CHP Hatay Milletvekili Serkan Topal, KHK düzenlemeleriyle Eğitim-Sen'e bağlı öğretmenlere yönelik ihraç ve açığa alma ugyulamasına sert tepki gösterdi.
Bu konuda bir basın toplantısı düzenleyen CHP'li Topal, “Anayasaya göre kurulmuş sendikaların almış olduğu eylem kararlarına katılan kamu emekçilerini terör örgütleri ile iliskilendiremezsiniz. Türkiye bu örgütleri tanıyan uluslararası sözleşmelere imza atmıştır. Vermiş olduğunuz bu yanlış karardan bir an önce dönün" ifadelerine yer verdi.
Topal, KHK'ları fırsata çeviren siyasi iktidarın, yıllardır eğitimin dinselleştirilmesine ve ticarileştirilmesine direnen, laik-bilimsel eğitimi savunan, emek, barış ve demokrasi mücadelesi yürüten özellikle Eğitim-Sen’in eğitim emekçilerden intikam alırcasına hareket ettiğini savundu. 15 Temmuz sürecinde siyasi areneda sağlanan birlik ve beraberliğin iktidarın son dönemlerdeki uygulamalarıyla hızla zedelendiğini de vurgulayan topal şöyle devam etti:
“Bizler 15 Temmuz’un millet eliyle hep beraber nasıl engellendiğini tüm dünya’ya haykırıken, olası darbe girişinin başarılı olması durumunda yapılacak olanlar, bugün bizzat hükümet eliyle hayata geçirilmektedir.
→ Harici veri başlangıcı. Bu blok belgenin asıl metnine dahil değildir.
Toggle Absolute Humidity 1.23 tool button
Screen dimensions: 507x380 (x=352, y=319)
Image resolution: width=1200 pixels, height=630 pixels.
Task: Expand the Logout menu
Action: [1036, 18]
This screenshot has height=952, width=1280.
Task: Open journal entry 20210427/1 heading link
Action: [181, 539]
Evrensel hukuku, temel hak ve özgürlükleri yok sayarak, özellikle sendikal hakları zorlama yorumlarla suç kapsamına alarak gerçekleştirilen bu operasyonlar, ülke çapında açık bir dikta rejimine doğru gidildiğinin somut kanıtıdır. Başkanlık sistemini isteyenler, Kanun Hükmünde Kararnameler sayaesinde Padişahlık sistemine geri dönüş arzusunda olmamalıdır.”
Milli Eğtim Bakanlığında son yapılan açığa almaların bir cadı avına dönüştüğünü belirten Serkan Topal eleştirilerini şu sözlerle sürdürdü:
"DAİMA EĞİTİM EMEKÇİLERİNİN YANINDAYIM"
“Milli Eğitim Bakanlığı’nında bildiği gibi, hukuken somut delillere, yargı kararlarına, mevzuata uygun yürütülen idari soruşturmalara dayanmaktan uzak bir şekilde verilen tüm kararlar yasalara aykırıdır. Bu nedenle söz konusu araştırılmadan yapılan açığa almaların hukuki değil siyasi olduğu açıktır ve bu bir cadı avıdır. Kendinden olmayan, muhalif olan herkese düşman olmak demektir.
'Dindar ve kindar nesil' açıklamaları yapanlar, her ne kadar kendileri gibi düşünmeyenlere tahammül edemeseler bile, Atatürk Cumhuriyeti’nin gençliği yine öğretmenlerin ellerindedir.
Devleti ve eğitim sistemini kendi siyasal-ideolojik çıkarları doğrultusunda yeniden yapılandırmak isteyenler, karşılarında hiçbir örgütlü güç istemedikleri için tamamen siyasal bir operasyon gerçekleştirmektedirler. Hükümet kendisine muhalif herkesi “terör suçu” ile ilişkilendirerek kamuoyu desteğini arkasına almaya çalışmakta ve son 14 yılda iktidarda kendilerinin olduğunu unuturcasına hukuksuz davranmaktan kaçınmamaktadır.
Açığa almaların hangi koşulda gerçekleştiği, söz gelimi PKK ya da FETÖ terör örgütü üyeliğinin nasıl belirlendiği ile ilgili hiçbir bilgi ve belge sunmayan bakanlık, hir biçi suçu olmayan kamu görevlilerini nasıl belirleyecektir, Sadece Hatay’da açığa alınan 1000’ e yakın eğitim emekçisinin durumu ne olacaktır?
Eğitim emekçilerinin örgütlü mücadelesini hedef alan, suçsuz yere zan altında bırakan, iktidarın baskıcı ve anti demokratik uygulamalarına zemin hazırlayan her türlü yasa dışı girişim ve saldırının karşısında hukuksal mücadele veren eğitim emekçilerinin yanında olduğum bilinmelidir."